Analysis pipelines can be added to Cirro, with support for:
- Running Nextflow or WDL workflow code located in a public or private GitHub repository
- Graphical interface for user input to select analysis parameters
- Any bespoke workflow configuration needed for execution on Cirro
How To Add a Pipeline to Cirro
- Set up Cirro configuration files (using the Workflow Configuration app or manually)
- Save those configuration files to a folder in any GitHub repository
- Import the pipeline to your Cirro account from that GitHub repository
Private GitHub Repositories
You can run a pipeline in Cirro even if it is located in a private repository.
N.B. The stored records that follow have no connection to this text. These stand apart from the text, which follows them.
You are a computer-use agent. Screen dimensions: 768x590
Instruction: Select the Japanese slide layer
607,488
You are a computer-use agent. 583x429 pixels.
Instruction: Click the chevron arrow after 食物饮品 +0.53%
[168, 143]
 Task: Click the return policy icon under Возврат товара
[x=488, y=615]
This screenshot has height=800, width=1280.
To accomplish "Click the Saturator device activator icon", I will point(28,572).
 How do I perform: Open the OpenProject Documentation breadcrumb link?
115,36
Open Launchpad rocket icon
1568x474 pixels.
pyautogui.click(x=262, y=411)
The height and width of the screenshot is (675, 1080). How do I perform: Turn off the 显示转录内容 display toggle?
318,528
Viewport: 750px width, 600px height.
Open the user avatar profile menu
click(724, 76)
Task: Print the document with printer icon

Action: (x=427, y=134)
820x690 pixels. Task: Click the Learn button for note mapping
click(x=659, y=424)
To grant permission for a pipeline to be run from a private repository, go to the "Cirro Data Portal" app, click "Configure", and select the appropriate repository. By installing this app, you are granting permission for Cirro to run the code contained in it, but it will not be copied permanently to any storage system beyond the ephemeral instance used to execute the pipeline.
Setting up Cirro Configuration Files
You've already set up a Nextflow or WDL workflow, and now you'd like to run it in Cirro as an analysis pipeline.
Cirro is going to need to know a few basic things:
- Where can the workflow be found?
- Cirro supports running workflows from public or private GitHub repositories
- Is there a specific version that should be used?
- What information does the workflow need?
- Corresponding to 'parameters' for Nextflow, and 'inputs' and 'options' for WDL
- Does the back-end executor (AWS Batch) need any additional configuration?
- Beyond the authentication and queue information set up by default
- Are there output files which should be attached to Cirro visualization tools?
- Data output with various formats can be parsed for the Cirro Dashboard page
While it is possible to write the configuration files from scratch, we recommend that you get started using the Cirro Workflow Configuration Builder:
Using Standard Reference Files
Workflows used to analyze genomic data often rely on a set of standard references such as:
- Genome sequences for commonly studied organisms (e.g. Homo sapiens GRCh38)
- Compiled alignment indexes for aligners like BWA, STAR, or Salmon
- Annotations of gene and transcript locations
To save workflow developers the trouble of setting up those references independently across different accounts, a set of standard reference files are hosted in a location which can be accessed by any Cirro project.
Understanding Pipeline Execution in Cirro
Pipelines are executed in Cirro using a framework that is intended to be flexible enough to accommodate a wide variety of use-cases, while also being relatively lightweight for straightforward pipelines.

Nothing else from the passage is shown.